Local and state investigations into the shooting were launched. Felony second-degree murder charges were filed Sept. 7 against officer Paul Bradley Rogers, 34, and Sgt. Robert Shawn Richardson, 29. Both are scheduled to appear in court March 10 for preliminary hearing.
Austin's family is working on a private memorial at the pond where he was shot, and the city is building a public memorial at a children's water park. The park is scheduled to open in the spring.
Other top stories of the year included a mass firing in the Noble Police Department in October after city investigations into the shooting and a drunken driving incident involving another officer were completed, a funeral home drug bust that ended in the director facing drug and embezzlement charges, and heavy summer rains.
Here's a recap of the area's top stories:
Noble officers fired
The Noble Police Department took a number of hits in 2007. Under scrutiny after the shooting, Police Chief Ben Daves was fired by City Manager Bob Wade.
The three officers involved in the shooting — Rogers, Richardson and Michelle Key — also were fired in October. A fourth officer, Bobby Brent Sirpless, was fired later that month after he was charged with driving under the influence.
Deputies with the Cleveland County Sheriff's Department have helped cover shifts while Noble city officials search for candidates to fill the vacant positions. An interim police chief has been appointed, and a permanent replacement is expected to be named shortly after the first of the year, Wade said.
Funeral home drug bust
A drug raid at a Purcell funeral home on Feb. 13 led to the arrest of six people on drug-related charges, including the home's owner, Charles "Mike” Damet.
Methamphetamine, bags of marijuana and prescription drugs were found during the early morning raid of the Yoakum-Damet Funeral Home. Police said the funeral home was being used as a front for Damet's drug business.
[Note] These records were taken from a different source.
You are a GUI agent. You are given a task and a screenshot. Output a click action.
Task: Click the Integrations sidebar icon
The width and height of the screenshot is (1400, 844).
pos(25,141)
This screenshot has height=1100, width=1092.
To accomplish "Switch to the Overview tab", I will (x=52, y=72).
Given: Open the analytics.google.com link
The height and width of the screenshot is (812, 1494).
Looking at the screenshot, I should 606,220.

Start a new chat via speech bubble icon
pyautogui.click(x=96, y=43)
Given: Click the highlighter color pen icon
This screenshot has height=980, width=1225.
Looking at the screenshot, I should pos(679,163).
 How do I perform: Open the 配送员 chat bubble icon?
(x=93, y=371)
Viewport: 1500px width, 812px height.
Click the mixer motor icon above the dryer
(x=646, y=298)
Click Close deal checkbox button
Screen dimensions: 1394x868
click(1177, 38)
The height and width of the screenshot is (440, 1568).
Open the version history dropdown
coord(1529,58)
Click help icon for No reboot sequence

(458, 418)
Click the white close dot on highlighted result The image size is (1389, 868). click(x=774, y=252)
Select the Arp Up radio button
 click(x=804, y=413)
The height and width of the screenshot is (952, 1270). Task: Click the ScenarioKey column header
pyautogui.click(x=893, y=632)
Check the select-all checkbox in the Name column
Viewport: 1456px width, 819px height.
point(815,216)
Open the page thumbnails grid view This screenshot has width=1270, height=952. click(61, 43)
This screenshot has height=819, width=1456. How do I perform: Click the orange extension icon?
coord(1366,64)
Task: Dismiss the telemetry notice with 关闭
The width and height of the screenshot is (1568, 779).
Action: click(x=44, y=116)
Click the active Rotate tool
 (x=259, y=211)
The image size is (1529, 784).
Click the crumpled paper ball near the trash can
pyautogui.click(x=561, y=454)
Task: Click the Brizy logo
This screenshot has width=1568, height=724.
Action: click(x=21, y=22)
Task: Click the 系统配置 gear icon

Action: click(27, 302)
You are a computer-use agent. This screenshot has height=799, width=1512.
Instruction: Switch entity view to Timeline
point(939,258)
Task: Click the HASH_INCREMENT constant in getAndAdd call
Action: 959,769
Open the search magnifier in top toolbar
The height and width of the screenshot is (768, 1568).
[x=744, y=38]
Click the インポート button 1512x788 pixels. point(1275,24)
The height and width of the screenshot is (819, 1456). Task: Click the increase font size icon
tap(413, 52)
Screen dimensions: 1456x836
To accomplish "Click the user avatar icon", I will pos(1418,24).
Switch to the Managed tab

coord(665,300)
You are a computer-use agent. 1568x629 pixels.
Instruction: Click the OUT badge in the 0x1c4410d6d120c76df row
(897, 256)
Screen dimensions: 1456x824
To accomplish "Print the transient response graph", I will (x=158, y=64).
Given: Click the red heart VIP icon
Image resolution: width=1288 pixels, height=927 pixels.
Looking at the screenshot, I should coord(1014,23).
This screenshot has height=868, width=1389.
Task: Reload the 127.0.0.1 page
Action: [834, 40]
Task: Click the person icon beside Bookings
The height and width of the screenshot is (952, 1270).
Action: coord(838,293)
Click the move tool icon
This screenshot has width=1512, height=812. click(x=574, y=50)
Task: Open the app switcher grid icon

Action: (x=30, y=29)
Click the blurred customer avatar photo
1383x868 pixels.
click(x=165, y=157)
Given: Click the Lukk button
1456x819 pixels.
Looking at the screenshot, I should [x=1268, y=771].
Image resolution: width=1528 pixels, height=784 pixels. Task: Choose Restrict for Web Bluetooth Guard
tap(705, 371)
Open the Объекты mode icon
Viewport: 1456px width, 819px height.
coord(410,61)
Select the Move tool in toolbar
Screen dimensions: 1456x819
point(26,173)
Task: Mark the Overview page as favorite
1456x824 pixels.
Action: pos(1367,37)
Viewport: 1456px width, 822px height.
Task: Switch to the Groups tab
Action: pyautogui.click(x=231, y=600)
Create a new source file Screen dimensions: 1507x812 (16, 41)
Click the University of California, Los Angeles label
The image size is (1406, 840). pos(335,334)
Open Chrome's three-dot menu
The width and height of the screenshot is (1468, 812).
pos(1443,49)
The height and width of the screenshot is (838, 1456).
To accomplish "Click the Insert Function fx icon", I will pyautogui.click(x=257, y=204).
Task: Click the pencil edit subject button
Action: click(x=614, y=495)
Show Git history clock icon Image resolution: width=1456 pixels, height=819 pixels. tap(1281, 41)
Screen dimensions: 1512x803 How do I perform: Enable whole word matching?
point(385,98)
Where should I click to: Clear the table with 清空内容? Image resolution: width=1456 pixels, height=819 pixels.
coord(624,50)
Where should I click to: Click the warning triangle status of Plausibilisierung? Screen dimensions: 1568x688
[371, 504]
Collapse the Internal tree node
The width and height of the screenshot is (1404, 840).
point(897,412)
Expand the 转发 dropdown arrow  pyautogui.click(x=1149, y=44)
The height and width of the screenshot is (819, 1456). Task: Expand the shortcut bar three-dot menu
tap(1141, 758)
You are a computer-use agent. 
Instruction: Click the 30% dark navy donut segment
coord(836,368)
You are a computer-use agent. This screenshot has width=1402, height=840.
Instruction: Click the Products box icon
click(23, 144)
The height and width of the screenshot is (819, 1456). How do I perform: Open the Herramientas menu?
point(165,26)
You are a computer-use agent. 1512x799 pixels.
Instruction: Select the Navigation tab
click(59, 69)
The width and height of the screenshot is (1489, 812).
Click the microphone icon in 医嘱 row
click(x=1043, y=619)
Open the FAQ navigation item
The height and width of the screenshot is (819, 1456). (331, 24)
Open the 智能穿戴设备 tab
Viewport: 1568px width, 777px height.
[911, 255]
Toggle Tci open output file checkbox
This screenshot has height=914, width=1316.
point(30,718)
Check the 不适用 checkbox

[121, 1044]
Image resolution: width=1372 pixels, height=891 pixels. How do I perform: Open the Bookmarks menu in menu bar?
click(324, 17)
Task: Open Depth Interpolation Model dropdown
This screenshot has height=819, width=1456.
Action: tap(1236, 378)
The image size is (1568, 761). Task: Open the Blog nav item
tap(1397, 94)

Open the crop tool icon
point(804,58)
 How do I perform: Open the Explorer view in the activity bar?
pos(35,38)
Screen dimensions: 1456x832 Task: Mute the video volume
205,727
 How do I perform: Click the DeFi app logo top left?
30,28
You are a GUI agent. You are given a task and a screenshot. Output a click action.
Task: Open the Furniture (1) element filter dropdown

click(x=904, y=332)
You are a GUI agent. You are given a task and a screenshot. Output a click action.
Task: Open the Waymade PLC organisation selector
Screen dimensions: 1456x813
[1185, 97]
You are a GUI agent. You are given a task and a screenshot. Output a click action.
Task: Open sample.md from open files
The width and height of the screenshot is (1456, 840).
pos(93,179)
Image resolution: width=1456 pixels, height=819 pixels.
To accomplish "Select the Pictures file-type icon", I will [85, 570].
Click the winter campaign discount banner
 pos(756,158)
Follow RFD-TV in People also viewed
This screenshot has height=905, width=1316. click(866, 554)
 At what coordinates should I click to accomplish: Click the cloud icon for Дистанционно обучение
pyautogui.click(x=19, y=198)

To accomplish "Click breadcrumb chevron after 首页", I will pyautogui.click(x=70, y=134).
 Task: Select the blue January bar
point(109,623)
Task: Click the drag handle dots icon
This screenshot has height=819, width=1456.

As the investigation into Damet's business continued, the Oklahoma Funeral Board revoked his operating licenses, and investigators with the state Insurance Department discovered he had embezzled money from his customers.
The people had purchased prepaid funeral packages from Damet, but the money wasn't set aside in a trust fund as required by law. More than $57,000 was found to be missing from 10 trust funds.
Damet is serving a five-year prison sentence after rea-ching a plea agreement in August with prosecutors on the embezzlement and drug charges.
Prosecutors have seized the funeral home and want to auction it to pay back the money Damet owes, but the property has been caught up in litigation.
Mother Nature's fury
Heavy rains in June, July and August led to flooding problems in several area communities as Oklahoma recorded one of the wettest summers in the state's history.
Roads washed away, water lines burst and dams broke under the torrential rainfall. Among the communities affected were Minco, Newcastle, Blanchard and Purcell.
Blanchard and portions of Minco lost their water supply after lines in the communities were washed out during the summer flooding. Many of the city's roads were left impassable in Newcastle, leading the mayor to declare a state of emergency.
The waters of Walnut Creek overflowed the river's banks in Purcell, flooding businesses and forcing evacuations on the south side of town.
Despite a slowdown in residential homebuilding in 2007, student enrollment at area schools continued to climb.